*TASK REQUIREMENTS*
Of the records below, reproduce only the span that opens with the line containing "Life (38, 1518)" and closes with the last line.

Stored items
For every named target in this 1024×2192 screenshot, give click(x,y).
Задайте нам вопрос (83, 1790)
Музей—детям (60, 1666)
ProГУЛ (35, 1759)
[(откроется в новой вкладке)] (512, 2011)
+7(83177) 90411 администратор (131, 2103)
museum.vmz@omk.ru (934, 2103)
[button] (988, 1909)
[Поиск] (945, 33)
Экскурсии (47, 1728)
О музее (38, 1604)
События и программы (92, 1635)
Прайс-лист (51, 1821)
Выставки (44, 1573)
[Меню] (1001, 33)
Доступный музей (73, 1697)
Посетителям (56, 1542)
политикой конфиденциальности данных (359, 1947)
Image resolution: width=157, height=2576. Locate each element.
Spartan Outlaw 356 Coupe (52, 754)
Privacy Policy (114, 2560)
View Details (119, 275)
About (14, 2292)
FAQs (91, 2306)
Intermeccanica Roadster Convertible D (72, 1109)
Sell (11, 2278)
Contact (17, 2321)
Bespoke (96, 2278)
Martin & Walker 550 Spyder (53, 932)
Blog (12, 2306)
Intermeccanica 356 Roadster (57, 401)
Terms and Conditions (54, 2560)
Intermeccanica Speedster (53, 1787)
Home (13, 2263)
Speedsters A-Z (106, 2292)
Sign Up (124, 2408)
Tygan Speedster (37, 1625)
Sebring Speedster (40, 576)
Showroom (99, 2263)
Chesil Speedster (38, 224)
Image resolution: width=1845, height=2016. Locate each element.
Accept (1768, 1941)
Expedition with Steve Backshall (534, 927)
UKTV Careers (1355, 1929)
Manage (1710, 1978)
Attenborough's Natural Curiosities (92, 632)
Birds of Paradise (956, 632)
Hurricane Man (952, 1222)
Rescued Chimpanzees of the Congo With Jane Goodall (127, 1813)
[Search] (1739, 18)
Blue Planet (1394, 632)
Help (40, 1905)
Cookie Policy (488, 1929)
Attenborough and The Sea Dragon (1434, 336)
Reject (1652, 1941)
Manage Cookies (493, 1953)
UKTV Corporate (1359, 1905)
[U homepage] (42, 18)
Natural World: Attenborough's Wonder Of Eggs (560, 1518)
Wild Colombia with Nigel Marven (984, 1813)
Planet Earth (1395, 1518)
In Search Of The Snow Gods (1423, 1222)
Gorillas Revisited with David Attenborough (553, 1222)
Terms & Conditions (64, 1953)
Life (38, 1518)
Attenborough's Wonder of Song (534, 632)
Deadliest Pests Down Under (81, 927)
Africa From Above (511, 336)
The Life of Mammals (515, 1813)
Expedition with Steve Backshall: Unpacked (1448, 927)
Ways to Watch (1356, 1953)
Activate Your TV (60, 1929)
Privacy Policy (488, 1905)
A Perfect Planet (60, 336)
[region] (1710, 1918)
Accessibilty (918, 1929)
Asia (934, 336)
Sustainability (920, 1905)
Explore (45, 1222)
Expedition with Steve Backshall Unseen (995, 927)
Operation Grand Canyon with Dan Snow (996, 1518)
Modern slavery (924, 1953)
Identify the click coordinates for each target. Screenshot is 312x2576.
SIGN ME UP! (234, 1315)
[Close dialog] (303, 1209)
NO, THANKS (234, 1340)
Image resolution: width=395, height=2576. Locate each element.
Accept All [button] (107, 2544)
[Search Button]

*TASK OUTPUT*
Life (38, 1518)
Attenborough's Wonder of Song (534, 632)
Deadliest Pests Down Under (81, 927)
Africa From Above (511, 336)
The Life of Mammals (515, 1813)
Expedition with Steve Backshall: Unpacked (1448, 927)
Ways to Watch (1356, 1953)
Activate Your TV (60, 1929)
Privacy Policy (488, 1905)
A Perfect Planet (60, 336)
[region] (1710, 1918)
Accessibilty (918, 1929)
Asia (934, 336)
Sustainability (920, 1905)
Explore (45, 1222)
Expedition with Steve Backshall Unseen (995, 927)
Operation Grand Canyon with Dan Snow (996, 1518)
Modern slavery (924, 1953)
Identify the click coordinates for each target. Screenshot is 312x2576.
SIGN ME UP! (234, 1315)
[Close dialog] (303, 1209)
NO, THANKS (234, 1340)
Image resolution: width=395, height=2576. Locate each element.
Accept All [button] (107, 2544)
[Search Button]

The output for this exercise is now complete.